*REQUIREMENT*:
Return every line below exactly, without dropping any.

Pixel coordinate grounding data
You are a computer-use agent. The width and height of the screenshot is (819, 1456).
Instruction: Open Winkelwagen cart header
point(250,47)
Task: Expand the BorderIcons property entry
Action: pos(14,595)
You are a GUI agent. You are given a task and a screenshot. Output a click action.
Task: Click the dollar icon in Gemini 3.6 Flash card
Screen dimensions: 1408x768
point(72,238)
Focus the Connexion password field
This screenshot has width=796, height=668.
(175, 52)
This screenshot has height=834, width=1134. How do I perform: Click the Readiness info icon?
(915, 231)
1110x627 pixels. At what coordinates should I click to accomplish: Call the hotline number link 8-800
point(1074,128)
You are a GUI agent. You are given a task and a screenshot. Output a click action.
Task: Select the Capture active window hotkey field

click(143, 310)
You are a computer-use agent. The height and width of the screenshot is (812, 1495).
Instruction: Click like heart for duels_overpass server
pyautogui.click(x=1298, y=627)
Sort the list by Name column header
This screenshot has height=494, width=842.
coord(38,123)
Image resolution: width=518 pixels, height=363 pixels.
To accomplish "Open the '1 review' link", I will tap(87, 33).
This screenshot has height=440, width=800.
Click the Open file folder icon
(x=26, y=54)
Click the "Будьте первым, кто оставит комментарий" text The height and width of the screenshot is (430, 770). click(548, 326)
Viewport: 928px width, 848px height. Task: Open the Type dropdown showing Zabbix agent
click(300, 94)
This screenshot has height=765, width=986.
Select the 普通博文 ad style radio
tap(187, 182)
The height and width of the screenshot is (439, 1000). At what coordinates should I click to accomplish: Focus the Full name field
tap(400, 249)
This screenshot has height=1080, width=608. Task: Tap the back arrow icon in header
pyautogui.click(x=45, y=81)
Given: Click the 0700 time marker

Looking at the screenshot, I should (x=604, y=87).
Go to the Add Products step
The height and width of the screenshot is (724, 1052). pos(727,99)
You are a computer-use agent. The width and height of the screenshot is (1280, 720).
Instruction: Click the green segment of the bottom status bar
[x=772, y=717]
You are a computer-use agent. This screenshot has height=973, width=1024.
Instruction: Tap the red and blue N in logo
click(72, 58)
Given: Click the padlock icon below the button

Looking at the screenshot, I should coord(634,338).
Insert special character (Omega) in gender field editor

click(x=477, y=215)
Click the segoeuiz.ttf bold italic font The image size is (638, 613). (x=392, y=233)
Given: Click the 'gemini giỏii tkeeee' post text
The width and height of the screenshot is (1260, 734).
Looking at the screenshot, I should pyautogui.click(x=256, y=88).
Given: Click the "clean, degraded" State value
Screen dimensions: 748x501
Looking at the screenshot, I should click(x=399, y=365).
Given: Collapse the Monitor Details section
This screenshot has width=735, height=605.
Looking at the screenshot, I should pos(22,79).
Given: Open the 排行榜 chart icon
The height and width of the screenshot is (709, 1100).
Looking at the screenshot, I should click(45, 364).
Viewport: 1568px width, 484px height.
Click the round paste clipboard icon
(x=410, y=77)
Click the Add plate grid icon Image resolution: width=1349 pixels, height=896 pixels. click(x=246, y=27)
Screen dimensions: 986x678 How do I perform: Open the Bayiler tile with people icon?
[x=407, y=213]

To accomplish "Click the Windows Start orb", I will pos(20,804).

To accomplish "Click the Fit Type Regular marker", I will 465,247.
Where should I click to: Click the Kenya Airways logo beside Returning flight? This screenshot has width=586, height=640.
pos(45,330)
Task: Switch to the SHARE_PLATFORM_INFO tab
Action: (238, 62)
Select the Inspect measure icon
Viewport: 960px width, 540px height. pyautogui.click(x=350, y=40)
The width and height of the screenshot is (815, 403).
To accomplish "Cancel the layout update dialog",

*EXERCISE RESULT*:
You are a computer-use agent. The width and height of the screenshot is (819, 1456).
Instruction: Open Winkelwagen cart header
point(250,47)
Task: Expand the BorderIcons property entry
Action: pos(14,595)
You are a GUI agent. You are given a task and a screenshot. Output a click action.
Task: Click the dollar icon in Gemini 3.6 Flash card
Screen dimensions: 1408x768
point(72,238)
Focus the Connexion password field
This screenshot has width=796, height=668.
(175, 52)
This screenshot has height=834, width=1134. How do I perform: Click the Readiness info icon?
(915, 231)
1110x627 pixels. At what coordinates should I click to accomplish: Call the hotline number link 8-800
point(1074,128)
You are a GUI agent. You are given a task and a screenshot. Output a click action.
Task: Select the Capture active window hotkey field

click(143, 310)
You are a computer-use agent. The height and width of the screenshot is (812, 1495).
Instruction: Click like heart for duels_overpass server
pyautogui.click(x=1298, y=627)
Sort the list by Name column header
This screenshot has height=494, width=842.
coord(38,123)
Image resolution: width=518 pixels, height=363 pixels.
To accomplish "Open the '1 review' link", I will tap(87, 33).
This screenshot has height=440, width=800.
Click the Open file folder icon
(x=26, y=54)
Click the "Будьте первым, кто оставит комментарий" text The height and width of the screenshot is (430, 770). click(548, 326)
Viewport: 928px width, 848px height. Task: Open the Type dropdown showing Zabbix agent
click(300, 94)
This screenshot has height=765, width=986.
Select the 普通博文 ad style radio
tap(187, 182)
The height and width of the screenshot is (439, 1000). At what coordinates should I click to accomplish: Focus the Full name field
tap(400, 249)
This screenshot has height=1080, width=608. Task: Tap the back arrow icon in header
pyautogui.click(x=45, y=81)
Given: Click the 0700 time marker

Looking at the screenshot, I should (x=604, y=87).
Go to the Add Products step
The height and width of the screenshot is (724, 1052). pos(727,99)
You are a computer-use agent. The width and height of the screenshot is (1280, 720).
Instruction: Click the green segment of the bottom status bar
[x=772, y=717]
You are a computer-use agent. This screenshot has height=973, width=1024.
Instruction: Tap the red and blue N in logo
click(72, 58)
Given: Click the padlock icon below the button

Looking at the screenshot, I should coord(634,338).
Insert special character (Omega) in gender field editor

click(x=477, y=215)
Click the segoeuiz.ttf bold italic font The image size is (638, 613). (x=392, y=233)
Given: Click the 'gemini giỏii tkeeee' post text
The width and height of the screenshot is (1260, 734).
Looking at the screenshot, I should pyautogui.click(x=256, y=88).
Given: Click the "clean, degraded" State value
Screen dimensions: 748x501
Looking at the screenshot, I should click(x=399, y=365).
Given: Collapse the Monitor Details section
This screenshot has width=735, height=605.
Looking at the screenshot, I should pos(22,79).
Given: Open the 排行榜 chart icon
The height and width of the screenshot is (709, 1100).
Looking at the screenshot, I should click(45, 364).
Viewport: 1568px width, 484px height.
Click the round paste clipboard icon
(x=410, y=77)
Click the Add plate grid icon Image resolution: width=1349 pixels, height=896 pixels. click(x=246, y=27)
Screen dimensions: 986x678 How do I perform: Open the Bayiler tile with people icon?
[x=407, y=213]

To accomplish "Click the Windows Start orb", I will pos(20,804).

To accomplish "Click the Fit Type Regular marker", I will 465,247.
Where should I click to: Click the Kenya Airways logo beside Returning flight? This screenshot has width=586, height=640.
pos(45,330)
Task: Switch to the SHARE_PLATFORM_INFO tab
Action: (238, 62)
Select the Inspect measure icon
Viewport: 960px width, 540px height. pyautogui.click(x=350, y=40)
The width and height of the screenshot is (815, 403).
To accomplish "Cancel the layout update dialog",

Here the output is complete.